- _Task directions_: Please write out each entry that follows, keeping it exactly the same.

- _Supplied entries_:
┏━━

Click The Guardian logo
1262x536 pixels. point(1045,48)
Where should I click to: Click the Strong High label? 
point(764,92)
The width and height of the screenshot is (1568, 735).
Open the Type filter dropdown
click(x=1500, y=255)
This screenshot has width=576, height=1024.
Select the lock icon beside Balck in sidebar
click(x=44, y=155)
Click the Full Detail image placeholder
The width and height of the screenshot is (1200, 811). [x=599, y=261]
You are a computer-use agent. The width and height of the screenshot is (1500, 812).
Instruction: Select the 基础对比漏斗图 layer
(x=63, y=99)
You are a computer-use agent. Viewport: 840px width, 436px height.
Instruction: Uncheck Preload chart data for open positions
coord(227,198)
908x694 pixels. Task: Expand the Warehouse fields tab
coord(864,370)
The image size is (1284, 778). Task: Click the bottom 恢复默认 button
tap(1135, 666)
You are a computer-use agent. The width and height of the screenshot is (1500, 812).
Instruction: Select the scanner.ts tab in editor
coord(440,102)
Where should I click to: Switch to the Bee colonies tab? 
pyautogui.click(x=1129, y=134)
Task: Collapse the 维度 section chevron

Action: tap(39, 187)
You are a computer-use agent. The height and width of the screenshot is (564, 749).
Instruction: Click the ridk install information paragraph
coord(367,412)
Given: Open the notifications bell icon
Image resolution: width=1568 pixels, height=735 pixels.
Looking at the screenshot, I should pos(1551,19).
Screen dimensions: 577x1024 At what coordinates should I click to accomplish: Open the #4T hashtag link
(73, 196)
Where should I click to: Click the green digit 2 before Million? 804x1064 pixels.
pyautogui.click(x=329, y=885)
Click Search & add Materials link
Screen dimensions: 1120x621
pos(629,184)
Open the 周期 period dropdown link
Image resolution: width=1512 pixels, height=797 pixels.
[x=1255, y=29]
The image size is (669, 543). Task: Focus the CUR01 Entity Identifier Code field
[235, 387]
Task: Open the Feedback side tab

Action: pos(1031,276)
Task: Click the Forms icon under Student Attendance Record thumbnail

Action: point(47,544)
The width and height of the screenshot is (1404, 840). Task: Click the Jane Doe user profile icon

┗━━

- _Task output_:
Click The Guardian logo
1262x536 pixels. point(1045,48)
Where should I click to: Click the Strong High label? 
point(764,92)
The width and height of the screenshot is (1568, 735).
Open the Type filter dropdown
click(x=1500, y=255)
This screenshot has width=576, height=1024.
Select the lock icon beside Balck in sidebar
click(x=44, y=155)
Click the Full Detail image placeholder
The width and height of the screenshot is (1200, 811). [x=599, y=261]
You are a computer-use agent. The width and height of the screenshot is (1500, 812).
Instruction: Select the 基础对比漏斗图 layer
(x=63, y=99)
You are a computer-use agent. Viewport: 840px width, 436px height.
Instruction: Uncheck Preload chart data for open positions
coord(227,198)
908x694 pixels. Task: Expand the Warehouse fields tab
coord(864,370)
The image size is (1284, 778). Task: Click the bottom 恢复默认 button
tap(1135, 666)
You are a computer-use agent. The width and height of the screenshot is (1500, 812).
Instruction: Select the scanner.ts tab in editor
coord(440,102)
Where should I click to: Switch to the Bee colonies tab? 
pyautogui.click(x=1129, y=134)
Task: Collapse the 维度 section chevron

Action: tap(39, 187)
You are a computer-use agent. The height and width of the screenshot is (564, 749).
Instruction: Click the ridk install information paragraph
coord(367,412)
Given: Open the notifications bell icon
Image resolution: width=1568 pixels, height=735 pixels.
Looking at the screenshot, I should pos(1551,19).
Screen dimensions: 577x1024 At what coordinates should I click to accomplish: Open the #4T hashtag link
(73, 196)
Where should I click to: Click the green digit 2 before Million? 804x1064 pixels.
pyautogui.click(x=329, y=885)
Click Search & add Materials link
Screen dimensions: 1120x621
pos(629,184)
Open the 周期 period dropdown link
Image resolution: width=1512 pixels, height=797 pixels.
[x=1255, y=29]
The image size is (669, 543). Task: Focus the CUR01 Entity Identifier Code field
[235, 387]
Task: Open the Feedback side tab

Action: pos(1031,276)
Task: Click the Forms icon under Student Attendance Record thumbnail

Action: point(47,544)
The width and height of the screenshot is (1404, 840). Task: Click the Jane Doe user profile icon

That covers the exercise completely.